*Work item A*: From the essay on becoming a military wife below, set down the passage starting at "All my if-this-works-out" and ending at "for military life.".
*Work item B*:
Using the essay on becoming a military wife below, answer each question briefly.
(i) In which branch did the writer's father serve during World War II?
(ii) What was Mark attending when the co-worker asked whether marriage was being discussed?
(iii) How many years of service did the husband complete before retiring?

*Document extract*:
--- START ---
I never planned to be a military wife.

“Did I ever tell you that I want to go into the Marine Corps?” I was shocked silent. I had no words to respond.

Little did I know that this question was God’s way of introducing major directional change. This startling question came from Mark, a fella I’d been dating for a just a few months.

All my if-this-works-out daydreams had never covered even a thought of active duty military life. Though my dad served in the Navy in World War II, I knew nothing of military life.

And I didn’t want to.

I wanted to stay put in one place and live a predictable life. I had no real-time context for military life.

Was this guy going to suddenly turn into Rambo?

“Are you going to get a tattoo,” was the first thought that came to my mind as I tried to envision my guy as a Marine. All I could think of was the worst that Hollywood movies had to offer.

I wasn’t quite sure about this whole military service thing. A few months later, while my fella was gritting it out in OCS, Officer’s Candidate School, a co-worker asked if we were talking about marriage.

“I don’t know. He’s joined the Marine Corps.” I said this like he had a disease. My co-worker reminded me that I would be marrying the man, not the job.

“I don’t think that’s true with the Marine Corps. If I marry this man, I am also marrying into the Marine Corps and all that entails.”

Welcome to the military.

Time passed, and my once-civilian boyfriend became my lean and green Marine husband. I’ll never forget the swordsman at our wedding who whacked me on my backside with a drill-instructor-firm, “Welcome to the Marine Corps, Mrs. Harrington!”

This was the first time I was addressed by my new name.

Twenty-seven years later I can say without a single regret that I am honored to be a military wife. To support my husband throughout his military career has been both a calling and a privilege. It has shaped our family life in countless ways. I wouldn’t trade this life of honor, sacrifice, and service.

We are all better for it.

Through the years with a military family.

Through the years with a military family.

  • Commitment to God, country, and duty.
  • Integrity and leadership.
  • Camaraderie and faithfulness.
  • Sacrifice and honor.
  • Courage and strength.
  • Faithfulness and loyalty.

These are just of few of the core values that permeate and sustain the military family. Though I may have been a reluctant military girlfriend, I am so proud of my husband and all that he has given to both our nation and our family.

Today, I know that I’m not alone in gratitude for those who have served our country through military service.

A few years ago, my husband retired.

As they placed the folded flag into his hands, I exhaled a soul-sigh of relief that he had survived 24 years of service healthy and whole.

I hadn’t realized that somewhere deep inside, I had been holding my breath.  For 24 years a faint white-noise  hummed in my heart. A buried fear of what could happen if

I know through personal experience many times over that too many who serve in our military do not come home.

Too many do not have the opportunity to celebrate retirement with family and friends. My heart breaks for each one of these families both past and present.

These are the ones who are on my heart today. Join me in remembering with honor those who have sacrificed their lives serving our country.

We are the free because of the brave.

We also know friends who have sustained physical and emotional wounds. The numbers of service members who suffer from PTSD isn’t fully documented as many are hesitant to seek help. 22 veterans die by suicide every day.

We all owe a debt of gratitude, honor, and respect for the brave men and women who have given the great sacrifice of life to protect our nation. These are the ones we honor with grateful hearts today.
--- END ---
*Record set*:
--- START ---
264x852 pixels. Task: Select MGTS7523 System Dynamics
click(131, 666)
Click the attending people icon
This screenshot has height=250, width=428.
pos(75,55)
--- END ---
*Solution A*:
All my if-this-works-out daydreams had never covered even a thought of active duty military life. Though my dad served in the Navy in World War II, I knew nothing of military life.

And I didn’t want to.

I wanted to stay put in one place and live a predictable life. I had no real-time context for military life.

*Solution B*:
(i) The Navy.
(ii) OCS, Officer's Candidate School.
(iii) 24 years.